When it comes to taking pictures, we naturally think of cameras and shutters. It is common to think about pointing the camera at what needs to be captured, and as soon as the shutter is pressed, you can get an image. This image will contain data with the three primary colours on 2D pixels. However, the case is quite different when it comes to the observation of the earth (surface / atmosphere). The specific imaging principle via satellites is slightly more complex.
Satellites can be divided into geostationary and polar-orbiting. This division is according to their orbits. We know that the angular velocity of the earth’s rotation is fixed. If a satellite is used to monitor the earth constantly, then the height of the satellite’s orbit is fixed. This is a fixed satellite. The height of the fixed satellite is 36,000 km, and the radius of the earth is about 6,371km. It is conceivable that the angle of view of the earth from the satellite is only 18°. How can the effect of direct imaging be good? We want to have very high-resolution images and need to use the “scan” method.
Specifically, “scanning” is to obtain data by adjusting the angle of the observation instrument. Then, there will be a need to aim it at different positions on the earth. For example, in the Fengyun 2 meteorological satellite, it rotates around its main axis. Thus, the sensor can scan the belt-shaped observation data on the earth. Then adjust the attitude of the satellite and tilt it up and down to scan the “parallel” data on the earth.

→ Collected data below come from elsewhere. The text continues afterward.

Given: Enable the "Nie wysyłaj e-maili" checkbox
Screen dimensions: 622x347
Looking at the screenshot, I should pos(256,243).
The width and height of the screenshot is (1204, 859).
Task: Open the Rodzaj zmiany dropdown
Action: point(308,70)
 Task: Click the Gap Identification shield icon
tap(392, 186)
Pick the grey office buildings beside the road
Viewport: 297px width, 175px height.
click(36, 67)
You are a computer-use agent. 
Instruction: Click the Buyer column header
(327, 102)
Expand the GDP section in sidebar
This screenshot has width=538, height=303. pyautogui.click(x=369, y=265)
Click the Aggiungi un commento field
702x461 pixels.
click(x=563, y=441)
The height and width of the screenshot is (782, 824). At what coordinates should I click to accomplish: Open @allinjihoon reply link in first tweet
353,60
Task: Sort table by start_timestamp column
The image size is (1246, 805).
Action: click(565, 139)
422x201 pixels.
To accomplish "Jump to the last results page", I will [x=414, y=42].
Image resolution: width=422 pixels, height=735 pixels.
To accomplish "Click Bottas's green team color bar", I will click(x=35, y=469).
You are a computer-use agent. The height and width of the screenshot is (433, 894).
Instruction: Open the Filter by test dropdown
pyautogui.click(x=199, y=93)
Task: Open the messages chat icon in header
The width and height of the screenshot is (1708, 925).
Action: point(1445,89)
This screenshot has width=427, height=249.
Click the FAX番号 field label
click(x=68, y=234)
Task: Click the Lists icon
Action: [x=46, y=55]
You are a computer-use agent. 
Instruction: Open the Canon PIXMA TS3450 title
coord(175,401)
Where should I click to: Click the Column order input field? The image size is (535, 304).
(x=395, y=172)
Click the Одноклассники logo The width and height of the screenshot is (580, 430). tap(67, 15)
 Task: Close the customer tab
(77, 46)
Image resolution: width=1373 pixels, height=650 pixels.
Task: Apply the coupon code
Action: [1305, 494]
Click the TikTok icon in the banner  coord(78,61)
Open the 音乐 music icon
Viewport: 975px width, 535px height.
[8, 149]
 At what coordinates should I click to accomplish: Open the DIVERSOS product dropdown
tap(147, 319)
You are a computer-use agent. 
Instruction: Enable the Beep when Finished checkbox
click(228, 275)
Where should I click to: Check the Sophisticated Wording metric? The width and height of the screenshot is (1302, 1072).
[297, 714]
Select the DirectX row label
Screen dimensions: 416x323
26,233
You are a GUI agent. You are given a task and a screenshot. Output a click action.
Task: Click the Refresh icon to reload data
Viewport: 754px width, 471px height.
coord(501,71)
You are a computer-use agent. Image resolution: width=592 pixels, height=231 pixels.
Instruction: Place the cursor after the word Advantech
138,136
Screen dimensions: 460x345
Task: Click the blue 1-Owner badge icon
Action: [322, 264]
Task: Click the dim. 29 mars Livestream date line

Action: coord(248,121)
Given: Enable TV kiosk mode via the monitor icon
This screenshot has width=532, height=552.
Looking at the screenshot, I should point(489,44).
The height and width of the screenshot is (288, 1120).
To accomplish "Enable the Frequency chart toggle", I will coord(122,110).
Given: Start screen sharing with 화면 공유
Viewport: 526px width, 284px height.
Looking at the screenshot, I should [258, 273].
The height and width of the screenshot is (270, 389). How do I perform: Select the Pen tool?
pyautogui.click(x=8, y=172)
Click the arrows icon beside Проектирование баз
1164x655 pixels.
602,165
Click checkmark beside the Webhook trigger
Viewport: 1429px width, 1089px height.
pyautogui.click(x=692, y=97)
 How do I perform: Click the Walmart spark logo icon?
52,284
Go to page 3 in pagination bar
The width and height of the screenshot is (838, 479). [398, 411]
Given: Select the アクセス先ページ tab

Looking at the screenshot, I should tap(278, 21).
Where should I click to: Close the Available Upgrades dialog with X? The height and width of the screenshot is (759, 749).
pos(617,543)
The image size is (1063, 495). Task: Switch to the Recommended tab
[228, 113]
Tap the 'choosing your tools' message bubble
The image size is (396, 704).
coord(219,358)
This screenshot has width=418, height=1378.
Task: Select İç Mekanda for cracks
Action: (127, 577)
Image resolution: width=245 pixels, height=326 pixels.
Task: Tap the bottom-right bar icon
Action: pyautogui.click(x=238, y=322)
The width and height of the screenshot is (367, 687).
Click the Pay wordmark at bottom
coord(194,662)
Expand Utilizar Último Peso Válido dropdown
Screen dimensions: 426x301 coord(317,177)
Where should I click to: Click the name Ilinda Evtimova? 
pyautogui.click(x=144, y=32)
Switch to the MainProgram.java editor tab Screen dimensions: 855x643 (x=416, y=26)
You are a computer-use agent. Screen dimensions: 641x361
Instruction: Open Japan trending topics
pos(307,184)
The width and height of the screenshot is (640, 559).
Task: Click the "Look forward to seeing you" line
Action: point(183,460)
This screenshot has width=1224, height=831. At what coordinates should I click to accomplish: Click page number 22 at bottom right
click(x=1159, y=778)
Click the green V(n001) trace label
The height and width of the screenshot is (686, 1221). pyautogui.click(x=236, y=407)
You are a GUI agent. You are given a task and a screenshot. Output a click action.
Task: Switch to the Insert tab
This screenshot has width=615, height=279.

Of course, different satellites can use different attitude adjustment methods to improve the observation utilization rate. In Fengyun 2, there is a 360° rotation of the satellite itself. However, only a few tens of degrees are facing the earth. Also, its use rate is obviously not high. Nevertheless, for the Fengyun 4, a three-axis stabilization method is adopted. It actively controls the orientation of the satellite, so that the detector always faces the earth during the rotation process. With this design, the observation efficiency is obviously much better.
Why not the three-axis stabilization method?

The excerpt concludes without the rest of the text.